In one studio session where Big, bathed in red light, raps lines of what will become a feature on Pudgee tha Phat Bastard’s “Think Big” and freestyles a joke about a “rap rapist,” hampton appears from slightly off to the side to say, while laughing, that she’s offended by the joke. Even more telling, there is a scene about an hour in where Big scolds a young Lil’ Kim, his Junior M.A.F.I.A artist and girlfriend at the time, about her attitude and not taking pictures. While Kim ignores him at first, Big leans over and lifts up a chair, an action that makes Kim visibly flinch. It’s no more than a minute, but it’s a glimpse of the unspoken dynamic of their relationship, one that Kim would later speak on as being violent, caught on camera by hampton.
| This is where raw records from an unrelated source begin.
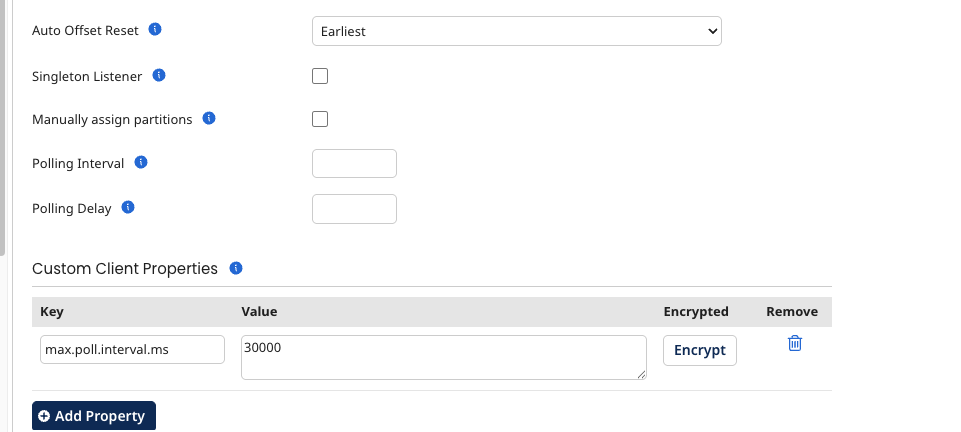961x432 pixels.
Task: View info for Custom Client Properties
Action: (236, 268)
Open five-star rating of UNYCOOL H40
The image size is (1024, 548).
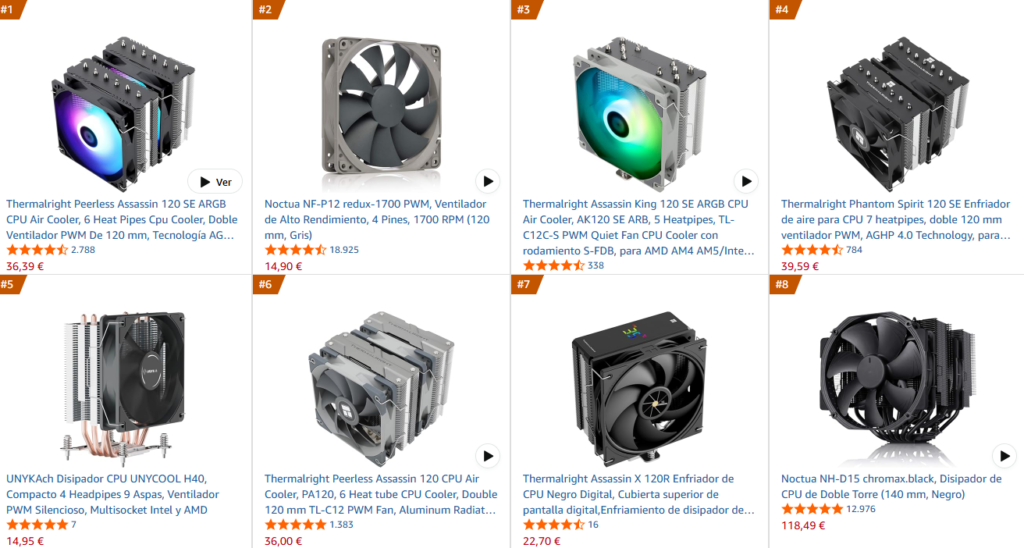[37, 524]
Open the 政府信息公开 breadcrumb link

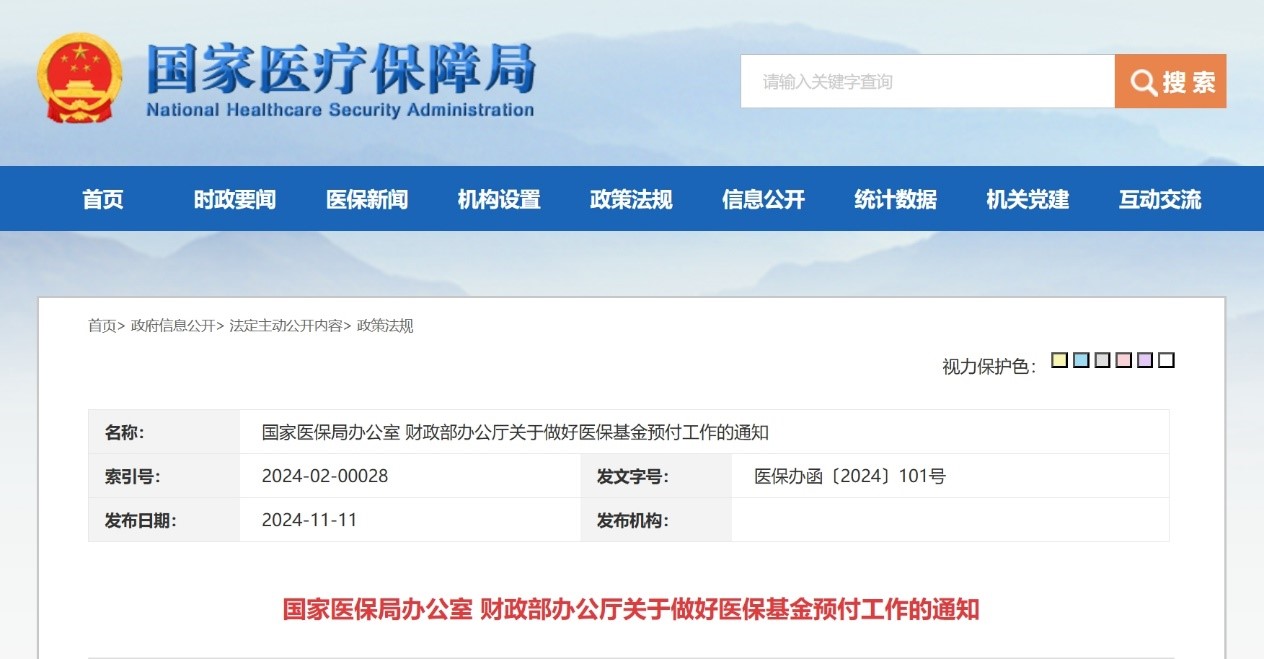173,325
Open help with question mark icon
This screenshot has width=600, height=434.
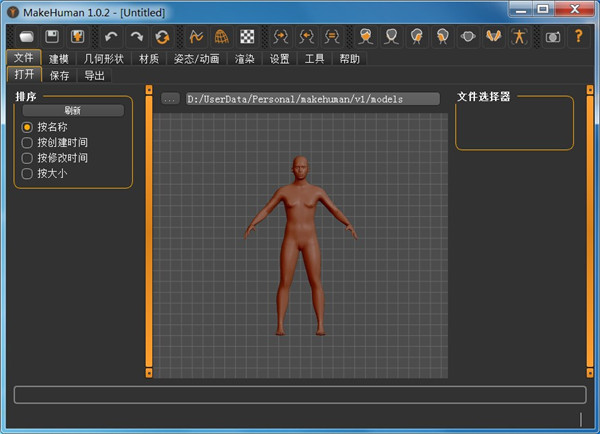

During an interview with Guru, hampton follows up a question to the rapper-producer about rap fantasies with a counter about the very real virulence towards women in the rhymes. “Why do n****s wanna kill bitches?” she poses to him clearly. Guru’s expression never changes but he lets out a small laugh as a brush-off. He then flips the question, rationalizing that maybe “bitches wanna kill n****s”; that there’s women who “don’t have their sh** together” and makes the distinction that rappers aren’t talking about women who are intelligent with ambition.